──────── EXCERPTED DATA ────────

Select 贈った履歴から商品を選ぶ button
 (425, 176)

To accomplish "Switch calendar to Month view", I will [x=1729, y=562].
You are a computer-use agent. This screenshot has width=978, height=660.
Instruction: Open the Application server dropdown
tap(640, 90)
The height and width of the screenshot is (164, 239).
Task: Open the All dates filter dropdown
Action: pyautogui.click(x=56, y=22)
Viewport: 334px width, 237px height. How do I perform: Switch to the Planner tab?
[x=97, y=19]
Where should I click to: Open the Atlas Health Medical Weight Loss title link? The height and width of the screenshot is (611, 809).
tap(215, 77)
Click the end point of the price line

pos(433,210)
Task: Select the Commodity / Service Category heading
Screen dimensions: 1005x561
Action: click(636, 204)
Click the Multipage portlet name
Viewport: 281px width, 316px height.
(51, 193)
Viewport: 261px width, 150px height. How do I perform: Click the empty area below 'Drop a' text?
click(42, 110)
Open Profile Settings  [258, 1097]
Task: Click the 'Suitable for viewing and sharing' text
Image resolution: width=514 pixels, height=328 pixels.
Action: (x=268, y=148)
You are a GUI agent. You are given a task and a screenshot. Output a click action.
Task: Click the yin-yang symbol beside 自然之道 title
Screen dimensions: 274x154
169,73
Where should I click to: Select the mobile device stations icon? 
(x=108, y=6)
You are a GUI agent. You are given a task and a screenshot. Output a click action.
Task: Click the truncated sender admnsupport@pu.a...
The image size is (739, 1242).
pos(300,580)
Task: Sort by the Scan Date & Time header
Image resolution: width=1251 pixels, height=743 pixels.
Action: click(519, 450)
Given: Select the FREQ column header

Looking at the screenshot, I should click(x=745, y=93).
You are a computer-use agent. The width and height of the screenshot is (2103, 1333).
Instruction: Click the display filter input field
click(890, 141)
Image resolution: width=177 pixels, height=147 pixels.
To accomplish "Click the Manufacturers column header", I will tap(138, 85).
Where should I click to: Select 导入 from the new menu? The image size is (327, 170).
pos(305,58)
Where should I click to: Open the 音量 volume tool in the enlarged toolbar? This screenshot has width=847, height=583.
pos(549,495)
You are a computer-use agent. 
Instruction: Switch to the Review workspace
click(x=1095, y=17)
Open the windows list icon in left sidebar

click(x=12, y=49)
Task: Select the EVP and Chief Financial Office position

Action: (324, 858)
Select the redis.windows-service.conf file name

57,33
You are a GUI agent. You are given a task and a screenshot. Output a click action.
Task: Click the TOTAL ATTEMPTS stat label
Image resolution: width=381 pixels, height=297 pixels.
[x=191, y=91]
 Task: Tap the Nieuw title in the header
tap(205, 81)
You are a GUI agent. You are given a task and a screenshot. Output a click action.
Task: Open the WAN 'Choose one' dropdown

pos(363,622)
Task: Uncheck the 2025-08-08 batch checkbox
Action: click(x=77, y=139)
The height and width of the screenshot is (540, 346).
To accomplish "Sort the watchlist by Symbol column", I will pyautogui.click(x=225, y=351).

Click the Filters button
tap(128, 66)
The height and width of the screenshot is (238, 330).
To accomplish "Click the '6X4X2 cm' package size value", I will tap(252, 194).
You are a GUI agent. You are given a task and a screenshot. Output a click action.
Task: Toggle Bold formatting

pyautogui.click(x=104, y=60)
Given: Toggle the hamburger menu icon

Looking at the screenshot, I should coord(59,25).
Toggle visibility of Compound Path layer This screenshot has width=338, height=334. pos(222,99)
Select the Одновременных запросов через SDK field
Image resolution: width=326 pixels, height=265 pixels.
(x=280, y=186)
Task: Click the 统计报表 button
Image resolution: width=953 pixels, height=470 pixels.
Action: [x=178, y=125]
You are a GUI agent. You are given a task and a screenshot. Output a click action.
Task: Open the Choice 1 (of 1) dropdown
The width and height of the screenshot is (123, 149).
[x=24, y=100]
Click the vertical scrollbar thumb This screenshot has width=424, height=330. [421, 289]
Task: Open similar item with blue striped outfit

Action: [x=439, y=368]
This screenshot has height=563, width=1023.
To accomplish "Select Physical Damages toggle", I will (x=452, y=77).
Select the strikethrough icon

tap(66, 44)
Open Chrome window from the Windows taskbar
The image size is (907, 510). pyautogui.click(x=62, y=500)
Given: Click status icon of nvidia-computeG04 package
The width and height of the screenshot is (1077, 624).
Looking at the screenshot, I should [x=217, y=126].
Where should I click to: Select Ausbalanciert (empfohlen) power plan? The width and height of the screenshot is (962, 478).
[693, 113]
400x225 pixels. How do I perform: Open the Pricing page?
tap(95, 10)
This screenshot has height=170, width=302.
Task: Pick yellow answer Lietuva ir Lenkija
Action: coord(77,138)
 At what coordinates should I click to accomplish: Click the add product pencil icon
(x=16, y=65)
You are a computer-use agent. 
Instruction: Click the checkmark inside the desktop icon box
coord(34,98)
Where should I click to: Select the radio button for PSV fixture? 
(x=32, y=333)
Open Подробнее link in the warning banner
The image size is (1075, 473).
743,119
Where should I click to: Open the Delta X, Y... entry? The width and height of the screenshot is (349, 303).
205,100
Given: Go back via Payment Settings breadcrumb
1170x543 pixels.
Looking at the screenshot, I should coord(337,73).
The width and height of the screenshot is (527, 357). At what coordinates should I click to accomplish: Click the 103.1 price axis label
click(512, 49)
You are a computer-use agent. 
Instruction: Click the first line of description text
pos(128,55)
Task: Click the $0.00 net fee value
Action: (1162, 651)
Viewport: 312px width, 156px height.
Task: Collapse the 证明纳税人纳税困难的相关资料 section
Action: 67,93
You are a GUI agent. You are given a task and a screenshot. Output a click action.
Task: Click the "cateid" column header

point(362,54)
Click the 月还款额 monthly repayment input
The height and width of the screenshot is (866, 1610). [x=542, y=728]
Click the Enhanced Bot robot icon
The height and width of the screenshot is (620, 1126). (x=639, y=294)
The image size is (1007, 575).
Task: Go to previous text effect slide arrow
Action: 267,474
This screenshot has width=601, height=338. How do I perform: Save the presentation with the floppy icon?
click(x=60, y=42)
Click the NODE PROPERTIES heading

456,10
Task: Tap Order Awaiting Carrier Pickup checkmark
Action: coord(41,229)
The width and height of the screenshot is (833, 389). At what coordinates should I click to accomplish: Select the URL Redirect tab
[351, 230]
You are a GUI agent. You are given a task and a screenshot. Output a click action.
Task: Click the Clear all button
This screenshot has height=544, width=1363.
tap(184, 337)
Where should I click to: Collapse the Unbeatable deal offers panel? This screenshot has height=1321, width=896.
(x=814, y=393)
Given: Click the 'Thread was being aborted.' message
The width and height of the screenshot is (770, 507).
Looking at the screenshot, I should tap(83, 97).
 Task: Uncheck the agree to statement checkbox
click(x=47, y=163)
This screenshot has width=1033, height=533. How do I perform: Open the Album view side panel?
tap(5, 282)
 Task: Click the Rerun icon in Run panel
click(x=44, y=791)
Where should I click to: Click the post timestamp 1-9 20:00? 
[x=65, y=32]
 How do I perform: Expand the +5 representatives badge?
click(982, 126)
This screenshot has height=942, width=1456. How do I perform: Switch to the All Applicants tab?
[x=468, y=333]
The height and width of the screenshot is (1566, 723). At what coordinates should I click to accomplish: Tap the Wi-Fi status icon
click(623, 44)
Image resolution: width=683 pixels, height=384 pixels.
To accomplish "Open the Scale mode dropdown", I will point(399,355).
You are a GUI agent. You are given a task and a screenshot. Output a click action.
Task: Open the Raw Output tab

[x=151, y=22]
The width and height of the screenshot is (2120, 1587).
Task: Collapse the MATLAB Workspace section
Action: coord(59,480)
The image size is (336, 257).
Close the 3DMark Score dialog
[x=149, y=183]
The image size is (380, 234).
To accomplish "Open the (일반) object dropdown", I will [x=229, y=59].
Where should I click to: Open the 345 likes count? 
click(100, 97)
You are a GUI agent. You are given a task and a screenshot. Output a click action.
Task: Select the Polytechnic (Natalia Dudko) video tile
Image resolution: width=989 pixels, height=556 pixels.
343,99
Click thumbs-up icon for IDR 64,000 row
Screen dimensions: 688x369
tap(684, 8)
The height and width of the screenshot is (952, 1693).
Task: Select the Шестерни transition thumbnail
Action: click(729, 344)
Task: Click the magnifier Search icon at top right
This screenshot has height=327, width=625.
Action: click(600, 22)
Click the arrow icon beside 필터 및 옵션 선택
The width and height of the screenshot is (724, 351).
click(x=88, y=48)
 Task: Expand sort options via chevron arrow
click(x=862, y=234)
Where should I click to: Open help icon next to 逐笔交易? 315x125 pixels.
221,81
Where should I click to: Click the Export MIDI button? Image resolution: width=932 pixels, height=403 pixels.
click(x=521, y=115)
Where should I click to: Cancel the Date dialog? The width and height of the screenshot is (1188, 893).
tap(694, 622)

────────

__PROMPT__.
Rewrite everything from the line containing "How do I perform: Expand" down to the line containing "[x=468, y=333]", swapping "badge" for "button" and leaving all else unchanged.

__COMPLETED TASK__.
 How do I perform: Expand the +5 representatives button?
click(982, 126)
This screenshot has height=942, width=1456. How do I perform: Switch to the All Applicants tab?
[x=468, y=333]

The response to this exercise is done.